Work instructions.
Can you swap every "Output a click action" in the rows below for "Return a click action" and give back all the rows with nothing else changed?

Records to process.

╔══

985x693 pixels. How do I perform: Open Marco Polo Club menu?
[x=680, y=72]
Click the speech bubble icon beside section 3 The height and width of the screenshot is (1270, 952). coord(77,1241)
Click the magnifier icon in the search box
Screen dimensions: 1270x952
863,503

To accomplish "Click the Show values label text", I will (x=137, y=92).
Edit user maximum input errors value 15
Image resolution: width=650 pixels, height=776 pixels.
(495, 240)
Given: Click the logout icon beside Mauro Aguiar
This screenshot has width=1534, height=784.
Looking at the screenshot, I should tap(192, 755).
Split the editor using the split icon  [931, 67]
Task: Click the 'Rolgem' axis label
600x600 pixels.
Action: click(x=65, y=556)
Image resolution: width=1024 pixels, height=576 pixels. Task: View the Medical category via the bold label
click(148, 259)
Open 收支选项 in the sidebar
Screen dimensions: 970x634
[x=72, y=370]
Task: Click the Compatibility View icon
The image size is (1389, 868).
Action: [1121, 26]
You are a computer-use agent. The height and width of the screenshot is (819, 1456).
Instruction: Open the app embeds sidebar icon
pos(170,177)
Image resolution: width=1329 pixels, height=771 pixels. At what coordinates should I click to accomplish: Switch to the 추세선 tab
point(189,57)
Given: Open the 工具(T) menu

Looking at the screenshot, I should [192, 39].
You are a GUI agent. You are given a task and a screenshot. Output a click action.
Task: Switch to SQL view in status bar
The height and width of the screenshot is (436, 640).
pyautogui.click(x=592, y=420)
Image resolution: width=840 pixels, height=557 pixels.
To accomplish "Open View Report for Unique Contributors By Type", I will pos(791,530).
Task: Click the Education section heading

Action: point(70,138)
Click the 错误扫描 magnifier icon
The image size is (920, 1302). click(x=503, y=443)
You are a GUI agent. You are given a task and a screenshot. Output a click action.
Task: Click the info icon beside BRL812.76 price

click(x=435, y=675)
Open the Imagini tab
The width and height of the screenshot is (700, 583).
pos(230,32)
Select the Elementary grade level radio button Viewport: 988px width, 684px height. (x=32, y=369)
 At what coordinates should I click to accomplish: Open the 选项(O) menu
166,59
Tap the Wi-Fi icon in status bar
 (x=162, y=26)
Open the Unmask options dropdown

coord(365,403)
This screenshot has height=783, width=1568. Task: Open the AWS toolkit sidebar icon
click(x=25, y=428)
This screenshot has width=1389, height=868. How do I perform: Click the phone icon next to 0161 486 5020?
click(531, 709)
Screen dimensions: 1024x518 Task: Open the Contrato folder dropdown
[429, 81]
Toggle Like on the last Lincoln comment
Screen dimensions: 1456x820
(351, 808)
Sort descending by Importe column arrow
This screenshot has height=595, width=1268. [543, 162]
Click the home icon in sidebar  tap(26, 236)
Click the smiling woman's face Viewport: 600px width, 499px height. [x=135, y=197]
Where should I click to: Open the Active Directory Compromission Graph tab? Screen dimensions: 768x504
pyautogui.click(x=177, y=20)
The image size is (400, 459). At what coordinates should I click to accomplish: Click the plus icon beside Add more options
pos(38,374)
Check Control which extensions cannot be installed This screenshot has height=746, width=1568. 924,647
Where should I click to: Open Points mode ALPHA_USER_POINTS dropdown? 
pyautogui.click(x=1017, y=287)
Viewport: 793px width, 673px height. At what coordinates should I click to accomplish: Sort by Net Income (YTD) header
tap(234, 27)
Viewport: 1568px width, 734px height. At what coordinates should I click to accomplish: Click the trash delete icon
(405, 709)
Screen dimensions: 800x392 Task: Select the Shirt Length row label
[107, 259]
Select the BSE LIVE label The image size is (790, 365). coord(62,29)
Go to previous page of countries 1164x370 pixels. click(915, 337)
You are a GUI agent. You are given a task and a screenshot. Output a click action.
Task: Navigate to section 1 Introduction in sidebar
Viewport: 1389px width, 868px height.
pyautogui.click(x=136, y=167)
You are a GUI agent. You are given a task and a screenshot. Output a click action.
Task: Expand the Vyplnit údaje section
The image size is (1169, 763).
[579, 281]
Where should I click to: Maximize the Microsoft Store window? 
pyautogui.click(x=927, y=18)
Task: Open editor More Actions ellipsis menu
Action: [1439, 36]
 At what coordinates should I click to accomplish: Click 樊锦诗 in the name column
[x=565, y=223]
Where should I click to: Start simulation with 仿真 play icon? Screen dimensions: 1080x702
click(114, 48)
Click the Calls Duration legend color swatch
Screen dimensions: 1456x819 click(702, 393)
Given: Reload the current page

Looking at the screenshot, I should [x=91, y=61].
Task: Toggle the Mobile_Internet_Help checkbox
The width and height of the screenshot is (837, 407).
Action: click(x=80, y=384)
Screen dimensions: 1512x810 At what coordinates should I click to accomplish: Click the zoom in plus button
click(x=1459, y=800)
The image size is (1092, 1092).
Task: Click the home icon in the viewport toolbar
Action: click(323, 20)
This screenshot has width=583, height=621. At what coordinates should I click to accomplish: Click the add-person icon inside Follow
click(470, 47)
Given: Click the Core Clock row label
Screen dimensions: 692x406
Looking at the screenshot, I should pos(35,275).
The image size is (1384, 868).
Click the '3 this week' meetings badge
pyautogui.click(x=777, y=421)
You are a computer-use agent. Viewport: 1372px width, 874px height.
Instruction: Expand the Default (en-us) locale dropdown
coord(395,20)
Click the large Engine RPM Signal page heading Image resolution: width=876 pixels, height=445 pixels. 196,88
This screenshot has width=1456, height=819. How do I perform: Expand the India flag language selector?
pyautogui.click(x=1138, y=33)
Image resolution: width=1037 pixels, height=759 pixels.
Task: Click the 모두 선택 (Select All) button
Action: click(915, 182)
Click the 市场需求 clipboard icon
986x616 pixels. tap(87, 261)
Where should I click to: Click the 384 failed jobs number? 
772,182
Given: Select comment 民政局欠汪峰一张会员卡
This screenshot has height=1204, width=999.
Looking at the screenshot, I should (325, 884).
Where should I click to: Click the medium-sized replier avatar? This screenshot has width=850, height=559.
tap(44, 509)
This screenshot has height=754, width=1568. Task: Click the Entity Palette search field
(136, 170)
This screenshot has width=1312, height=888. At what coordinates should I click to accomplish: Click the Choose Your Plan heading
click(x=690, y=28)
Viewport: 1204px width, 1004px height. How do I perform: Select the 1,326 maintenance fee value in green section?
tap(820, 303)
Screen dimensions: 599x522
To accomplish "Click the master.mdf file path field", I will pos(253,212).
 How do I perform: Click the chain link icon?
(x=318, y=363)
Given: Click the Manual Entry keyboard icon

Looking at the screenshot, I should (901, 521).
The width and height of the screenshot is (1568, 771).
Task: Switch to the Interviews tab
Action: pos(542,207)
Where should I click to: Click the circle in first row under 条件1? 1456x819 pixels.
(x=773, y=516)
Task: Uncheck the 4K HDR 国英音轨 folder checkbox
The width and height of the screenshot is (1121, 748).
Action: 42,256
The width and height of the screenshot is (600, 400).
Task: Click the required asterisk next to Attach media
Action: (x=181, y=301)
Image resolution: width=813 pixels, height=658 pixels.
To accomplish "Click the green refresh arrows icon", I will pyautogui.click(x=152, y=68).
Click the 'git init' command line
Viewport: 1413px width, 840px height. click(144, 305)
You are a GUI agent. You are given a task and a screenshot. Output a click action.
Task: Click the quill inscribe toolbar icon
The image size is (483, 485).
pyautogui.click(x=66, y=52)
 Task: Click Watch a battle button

╚══

Solution to the exercise.
985x693 pixels. How do I perform: Open Marco Polo Club menu?
[x=680, y=72]
Click the speech bubble icon beside section 3 The height and width of the screenshot is (1270, 952). coord(77,1241)
Click the magnifier icon in the search box
Screen dimensions: 1270x952
863,503

To accomplish "Click the Show values label text", I will (x=137, y=92).
Edit user maximum input errors value 15
Image resolution: width=650 pixels, height=776 pixels.
(495, 240)
Given: Click the logout icon beside Mauro Aguiar
This screenshot has width=1534, height=784.
Looking at the screenshot, I should tap(192, 755).
Split the editor using the split icon  [931, 67]
Task: Click the 'Rolgem' axis label
600x600 pixels.
Action: click(x=65, y=556)
Image resolution: width=1024 pixels, height=576 pixels. Task: View the Medical category via the bold label
click(148, 259)
Open 收支选项 in the sidebar
Screen dimensions: 970x634
[x=72, y=370]
Task: Click the Compatibility View icon
The image size is (1389, 868).
Action: [1121, 26]
You are a computer-use agent. The height and width of the screenshot is (819, 1456).
Instruction: Open the app embeds sidebar icon
pos(170,177)
Image resolution: width=1329 pixels, height=771 pixels. At what coordinates should I click to accomplish: Switch to the 추세선 tab
point(189,57)
Given: Open the 工具(T) menu

Looking at the screenshot, I should [192, 39].
You are a GUI agent. You are given a task and a screenshot. Return a click action.
Task: Switch to SQL view in status bar
The height and width of the screenshot is (436, 640).
pyautogui.click(x=592, y=420)
Image resolution: width=840 pixels, height=557 pixels.
To accomplish "Open View Report for Unique Contributors By Type", I will pos(791,530).
Task: Click the Education section heading

Action: point(70,138)
Click the 错误扫描 magnifier icon
The image size is (920, 1302). click(x=503, y=443)
You are a GUI agent. You are given a task and a screenshot. Return a click action.
Task: Click the info icon beside BRL812.76 price

click(x=435, y=675)
Open the Imagini tab
The width and height of the screenshot is (700, 583).
pos(230,32)
Select the Elementary grade level radio button Viewport: 988px width, 684px height. (x=32, y=369)
 At what coordinates should I click to accomplish: Open the 选项(O) menu
166,59
Tap the Wi-Fi icon in status bar
 (x=162, y=26)
Open the Unmask options dropdown

coord(365,403)
This screenshot has height=783, width=1568. Task: Open the AWS toolkit sidebar icon
click(x=25, y=428)
This screenshot has width=1389, height=868. How do I perform: Click the phone icon next to 0161 486 5020?
click(531, 709)
Screen dimensions: 1024x518 Task: Open the Contrato folder dropdown
[429, 81]
Toggle Like on the last Lincoln comment
Screen dimensions: 1456x820
(351, 808)
Sort descending by Importe column arrow
This screenshot has height=595, width=1268. [543, 162]
Click the home icon in sidebar  tap(26, 236)
Click the smiling woman's face Viewport: 600px width, 499px height. [x=135, y=197]
Where should I click to: Open the Active Directory Compromission Graph tab? Screen dimensions: 768x504
pyautogui.click(x=177, y=20)
The image size is (400, 459). At what coordinates should I click to accomplish: Click the plus icon beside Add more options
pos(38,374)
Check Control which extensions cannot be installed This screenshot has height=746, width=1568. 924,647
Where should I click to: Open Points mode ALPHA_USER_POINTS dropdown? 
pyautogui.click(x=1017, y=287)
Viewport: 793px width, 673px height. At what coordinates should I click to accomplish: Sort by Net Income (YTD) header
tap(234, 27)
Viewport: 1568px width, 734px height. At what coordinates should I click to accomplish: Click the trash delete icon
(405, 709)
Screen dimensions: 800x392 Task: Select the Shirt Length row label
[107, 259]
Select the BSE LIVE label The image size is (790, 365). coord(62,29)
Go to previous page of countries 1164x370 pixels. click(915, 337)
You are a GUI agent. You are given a task and a screenshot. Return a click action.
Task: Navigate to section 1 Introduction in sidebar
Viewport: 1389px width, 868px height.
pyautogui.click(x=136, y=167)
You are a GUI agent. You are given a task and a screenshot. Return a click action.
Task: Expand the Vyplnit údaje section
The image size is (1169, 763).
[579, 281]
Where should I click to: Maximize the Microsoft Store window? 
pyautogui.click(x=927, y=18)
Task: Open editor More Actions ellipsis menu
Action: [1439, 36]
 At what coordinates should I click to accomplish: Click 樊锦诗 in the name column
[x=565, y=223]
Where should I click to: Start simulation with 仿真 play icon? Screen dimensions: 1080x702
click(114, 48)
Click the Calls Duration legend color swatch
Screen dimensions: 1456x819 click(702, 393)
Given: Reload the current page

Looking at the screenshot, I should [x=91, y=61].
Task: Toggle the Mobile_Internet_Help checkbox
The width and height of the screenshot is (837, 407).
Action: click(x=80, y=384)
Screen dimensions: 1512x810 At what coordinates should I click to accomplish: Click the zoom in plus button
click(x=1459, y=800)
The image size is (1092, 1092).
Task: Click the home icon in the viewport toolbar
Action: click(323, 20)
This screenshot has width=583, height=621. At what coordinates should I click to accomplish: Click the add-person icon inside Follow
click(470, 47)
Given: Click the Core Clock row label
Screen dimensions: 692x406
Looking at the screenshot, I should pos(35,275).
The image size is (1384, 868).
Click the '3 this week' meetings badge
pyautogui.click(x=777, y=421)
You are a computer-use agent. Viewport: 1372px width, 874px height.
Instruction: Expand the Default (en-us) locale dropdown
coord(395,20)
Click the large Engine RPM Signal page heading Image resolution: width=876 pixels, height=445 pixels. 196,88
This screenshot has width=1456, height=819. How do I perform: Expand the India flag language selector?
pyautogui.click(x=1138, y=33)
Image resolution: width=1037 pixels, height=759 pixels.
Task: Click the 모두 선택 (Select All) button
Action: click(915, 182)
Click the 市场需求 clipboard icon
986x616 pixels. tap(87, 261)
Where should I click to: Click the 384 failed jobs number? 
772,182
Given: Select comment 民政局欠汪峰一张会员卡
This screenshot has height=1204, width=999.
Looking at the screenshot, I should (325, 884).
Where should I click to: Click the medium-sized replier avatar? This screenshot has width=850, height=559.
tap(44, 509)
This screenshot has height=754, width=1568. Task: Click the Entity Palette search field
(136, 170)
This screenshot has width=1312, height=888. At what coordinates should I click to accomplish: Click the Choose Your Plan heading
click(x=690, y=28)
Viewport: 1204px width, 1004px height. How do I perform: Select the 1,326 maintenance fee value in green section?
tap(820, 303)
Screen dimensions: 599x522
To accomplish "Click the master.mdf file path field", I will pos(253,212).
 How do I perform: Click the chain link icon?
(x=318, y=363)
Given: Click the Manual Entry keyboard icon

Looking at the screenshot, I should (901, 521).
The width and height of the screenshot is (1568, 771).
Task: Switch to the Interviews tab
Action: pos(542,207)
Where should I click to: Click the circle in first row under 条件1? 1456x819 pixels.
(x=773, y=516)
Task: Uncheck the 4K HDR 国英音轨 folder checkbox
The width and height of the screenshot is (1121, 748).
Action: 42,256
The width and height of the screenshot is (600, 400).
Task: Click the required asterisk next to Attach media
Action: (x=181, y=301)
Image resolution: width=813 pixels, height=658 pixels.
To accomplish "Click the green refresh arrows icon", I will pyautogui.click(x=152, y=68).
Click the 'git init' command line
Viewport: 1413px width, 840px height. click(144, 305)
You are a GUI agent. You are given a task and a screenshot. Return a click action.
Task: Click the quill inscribe toolbar icon
The image size is (483, 485).
pyautogui.click(x=66, y=52)
 Task: Click Watch a battle button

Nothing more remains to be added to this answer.